Tibetani in esilio denunciano: monaci torturati nelle prigioni di Lhasa
Dharamsala (AsiaNews) – “Ogni giorno riceviamo notizie di nuovi morti a Lhasa, monaci e suore sono torturati in modo inumano”. Urgen Tenzin, direttore del Centro tibetano per i diritti umani e la democrazia, dice ad AsiaNews che è “sconvolto per la brutalità degli omicidi”. “Per protesta i nostri seguaci si sono tosati il capo, dopo una preghiera il 20 marzo a Dharamsala. Il 22 marzo anche molti membri del Parlamento tibetano in esilio si sono tosati la testa”. Da Dharamsala (India), il governo tibetano in esilio chiede a Pechino l’immediato rilascio dei tibetani arrestati, cure mediche per le migliaia di feriti e l’accesso dei media alle zone delle violenze.
Il Comitato per la solidarietà tibetana, che raccoglie diversi dei maggiori gruppi pro-Tibet, parla di oltre 140 morti accertati e 1.100 arresti, con migliaia di morti e detenuti non conosciuti. Gli arrestati sono portati in prigioni lontane, perché quelle di Lhasa sono piene, e subiscono torture giustificate con le esigenze delle indagini. Oltre 450 feriti non ricevono le cure necessarie. In Cina in molte zone abitate da tibetani la gente si riunisce per pregare tutti insieme, come a Kardze, Chamdo e Golog il 20 e 21 marzo.
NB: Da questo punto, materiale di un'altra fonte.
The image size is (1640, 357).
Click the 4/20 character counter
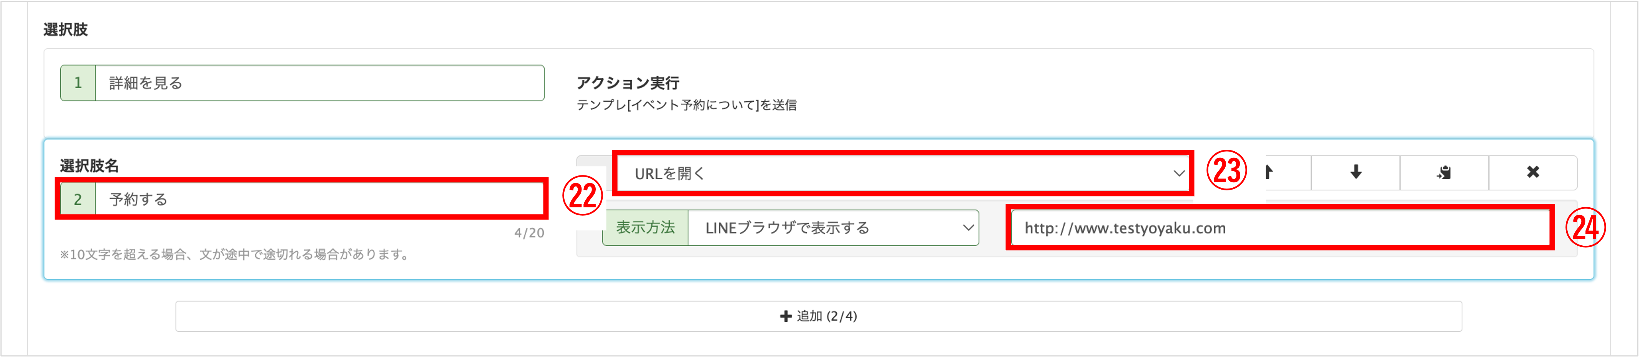529,233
Anche Dhondup Dorjee , vicepresidente del Tibetan Youth Congress, parla ad AsiaNews di “oltre 100 tibetani morti accertati e migliaia tra feriti e arrestati. Riceviamo tante fotografie di morti a Lhasa e queste fotografie raccontano la storia di una brutalità senza limiti dei cinesi contro i tibetani”. “Questa brutale violenza del regime cinese dimostra la mancanza di legittimità della dominazione cinese in tutte le 3 province tibetane”. “Siamo grati a Sua Santità il Papa per avere ricordato il Tibet nel messaggio pasquale”.
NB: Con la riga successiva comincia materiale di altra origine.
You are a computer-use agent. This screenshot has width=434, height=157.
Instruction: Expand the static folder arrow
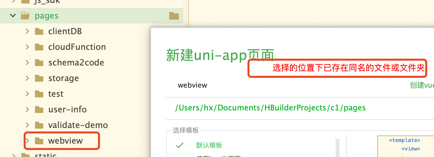(x=13, y=155)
In Cina le proteste pacifiche iniziate il 10 marzo (anniversario dell’occupazione cinese del 1959), si sono svolte in più di 20 contee, non solo in Tibet ma anche nelle parti tibetane delle province di Gansu, Sichuan e Qinghai. Ora tutti i gruppi pro Tibet invocano un intervento della Nazioni Unite e dei governi per chiedere a Pechino la fine delle violenze e il rilascio dei detenuti, l’accesso della stampa internazionale e una missione che accerti quanto è avvenuto.
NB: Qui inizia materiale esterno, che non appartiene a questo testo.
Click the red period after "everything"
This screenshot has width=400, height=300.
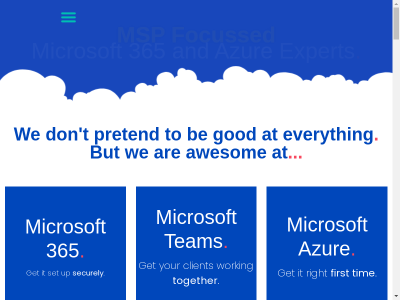(x=376, y=136)
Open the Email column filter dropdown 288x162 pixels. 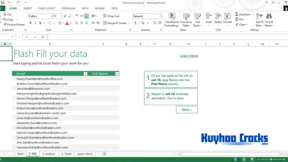pos(85,74)
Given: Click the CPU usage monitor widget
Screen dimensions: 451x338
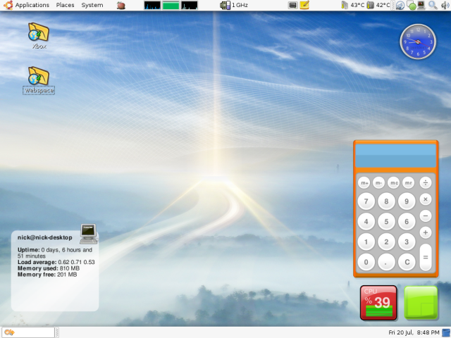Looking at the screenshot, I should [378, 303].
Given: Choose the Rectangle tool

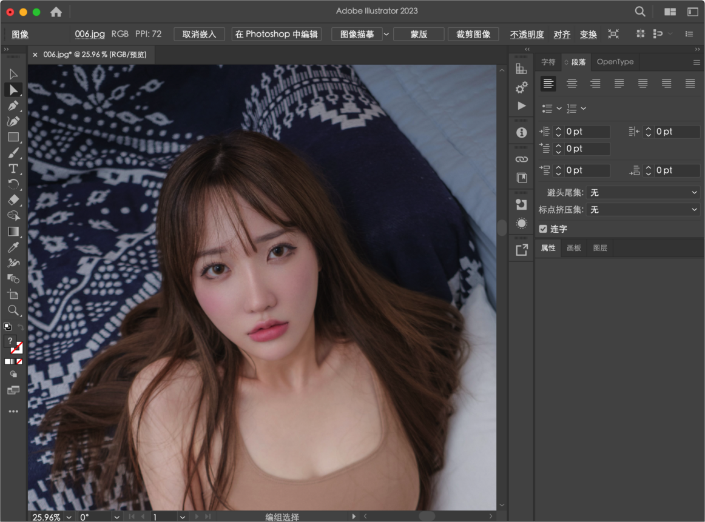Looking at the screenshot, I should (x=13, y=137).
Ieri a New Delhi vari gruppi tibetani durante una protesta hanno innalzato 15 bandiere nere, in ricordo dei 15 giorni di repressione. Il Comitato organizzatore della Marcia pro Tibet ne ha disposto la temporanea sospensione, accogliendo gli inviti del Dalai Lama. La marcia, che vuole portare centinaia di tibetani in esilio dall’India alla loro Patria quale richiesta di maggiore libertà, è giunta a Roper nel Punjab.